在访问数据缓冲区之前,你需要调用套接字中提供的API函数EndReceive()。EndReceive()函数返回接收到的字节流。在调用EndReceive()函数之前,就去访问数据流是不合法的。下面将通过代码将上面讲到的知识点做下实践:

byte[] m_DataBuffer = new byte [10];
IAsyncResult m_asynResult;
public AsyncCallback pfnCallBack ;
public Socket m_socClient;
// create the socket...
public void OnConnect()
{
    m_socClient = new Socket (AddressFamily.InterNetwork,SocketType.Stream ,ProtocolType.Tcp );
    // get the remote IP address...
    IPAddress ip = IPAddress.Parse ("10.10.120.122");
    int iPortNo = 8221;
    //create the end point
    IPEndPoint ipEnd = new IPEndPoint (ip.Address,iPortNo);
    //connect to the remote host...
    m_socClient.Connect ( ipEnd );
    //watch for data ( asynchronously )...
    WaitForData();
}
public void WaitForData()
{
    if ( pfnCallBack == null )
    pfnCallBack = new AsyncCallback (OnDataReceived);
    // now start to listen for any data...
    m_asynResult =
    m_socClient.BeginReceive (m_DataBuffer,0,m_DataBuffer.Length,SocketFlags.None,pfnCallBack,null);
}
public void OnDataReceived(IAsyncResult asyn)
{
    //end receive...
    int iRx = 0 ;
    iRx = m_socClient.EndReceive (asyn);
    char[] chars = new char[iRx + 1];
    System.Text.Decoder d = System.Text.Encoding.UTF8.GetDecoder();
    int charLen = d.GetChars(m_DataBuffer, 0, iRx, chars, 0);
    System.String szData = new System.String(chars);
    WaitForData();
}

The OnConnect function makes a connection to the server and then makes a call to WaitForData.

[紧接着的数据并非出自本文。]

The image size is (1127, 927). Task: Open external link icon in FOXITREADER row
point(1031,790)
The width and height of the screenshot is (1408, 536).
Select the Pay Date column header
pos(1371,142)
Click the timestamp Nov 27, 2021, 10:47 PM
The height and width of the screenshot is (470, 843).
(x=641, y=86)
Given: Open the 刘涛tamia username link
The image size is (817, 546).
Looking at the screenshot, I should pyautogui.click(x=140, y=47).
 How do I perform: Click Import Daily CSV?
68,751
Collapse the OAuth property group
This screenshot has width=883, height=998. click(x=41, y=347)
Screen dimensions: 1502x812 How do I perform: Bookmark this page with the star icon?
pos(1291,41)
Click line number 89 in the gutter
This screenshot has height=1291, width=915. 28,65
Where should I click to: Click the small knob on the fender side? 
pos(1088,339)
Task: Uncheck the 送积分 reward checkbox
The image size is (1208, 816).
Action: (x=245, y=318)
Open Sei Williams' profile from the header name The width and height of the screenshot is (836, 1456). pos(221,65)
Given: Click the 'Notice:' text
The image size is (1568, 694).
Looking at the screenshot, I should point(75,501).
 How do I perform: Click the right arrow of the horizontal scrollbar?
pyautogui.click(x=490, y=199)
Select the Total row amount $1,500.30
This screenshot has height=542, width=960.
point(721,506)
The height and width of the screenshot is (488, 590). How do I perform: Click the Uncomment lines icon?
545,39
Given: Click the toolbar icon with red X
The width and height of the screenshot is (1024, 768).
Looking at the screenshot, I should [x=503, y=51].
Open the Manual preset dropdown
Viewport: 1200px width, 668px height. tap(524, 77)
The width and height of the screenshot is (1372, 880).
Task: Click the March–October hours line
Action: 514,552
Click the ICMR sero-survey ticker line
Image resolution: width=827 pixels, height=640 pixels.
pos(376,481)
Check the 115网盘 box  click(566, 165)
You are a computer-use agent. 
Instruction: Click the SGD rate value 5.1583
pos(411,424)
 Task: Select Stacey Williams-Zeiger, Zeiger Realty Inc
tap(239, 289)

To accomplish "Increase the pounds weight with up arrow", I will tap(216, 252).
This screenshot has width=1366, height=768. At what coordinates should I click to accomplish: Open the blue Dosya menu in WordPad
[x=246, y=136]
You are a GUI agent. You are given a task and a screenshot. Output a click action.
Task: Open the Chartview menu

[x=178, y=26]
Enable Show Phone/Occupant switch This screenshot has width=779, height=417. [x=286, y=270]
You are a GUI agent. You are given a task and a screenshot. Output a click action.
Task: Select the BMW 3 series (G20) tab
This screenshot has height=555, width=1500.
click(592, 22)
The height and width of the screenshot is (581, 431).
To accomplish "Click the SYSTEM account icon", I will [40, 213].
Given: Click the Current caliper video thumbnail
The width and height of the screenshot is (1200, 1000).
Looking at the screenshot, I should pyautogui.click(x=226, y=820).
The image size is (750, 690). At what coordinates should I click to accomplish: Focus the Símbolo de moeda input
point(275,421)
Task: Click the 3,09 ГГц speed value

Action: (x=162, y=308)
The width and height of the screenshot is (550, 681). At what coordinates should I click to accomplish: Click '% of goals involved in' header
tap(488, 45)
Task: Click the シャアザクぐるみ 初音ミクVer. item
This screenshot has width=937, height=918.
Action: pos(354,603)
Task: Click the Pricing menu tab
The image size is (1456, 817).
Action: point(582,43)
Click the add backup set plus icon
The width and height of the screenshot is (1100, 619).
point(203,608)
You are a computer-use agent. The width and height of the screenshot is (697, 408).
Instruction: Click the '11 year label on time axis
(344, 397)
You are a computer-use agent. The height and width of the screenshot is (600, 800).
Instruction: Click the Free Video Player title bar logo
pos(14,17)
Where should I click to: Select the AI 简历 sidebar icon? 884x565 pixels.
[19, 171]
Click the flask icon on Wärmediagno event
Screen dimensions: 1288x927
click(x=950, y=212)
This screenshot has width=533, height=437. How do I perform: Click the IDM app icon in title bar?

WaitForData creates the callback function and makes a call to BeginReceive passing a global buffer and the callback function. When data arrives the OnDataReceive is called and the m_socClient's EndReceive is called which returns the number of bytes received and then the data is copied over to a string and a new call is made to WaitForData which will call BeginReceive again and so on. This works fine if you have one socket in you application.

OnConnect函数实现连接到服务器,然后调用WaitForData函数。WaitForData函数创建了一个回调函数pfnCallBack、调用BeginReceive()方法的参数中传递一个全局变量的字节缓冲区并调用回调函数pfnCallBack中的方法OnDataReceived。当接受的数据到达后,OnDataReceived函数被调用、相应的客户端的EndReceive函数被调用,OnDataReceived函数实现:接收客户端发送的字节流、并把接收的数据复制到一个字符串上,接着再次调用WaitForData函数并会重新调用BeginRceive()方法等等一系列操作。如果在你的应用程序中只有一个套接字的话,这会工作的很好。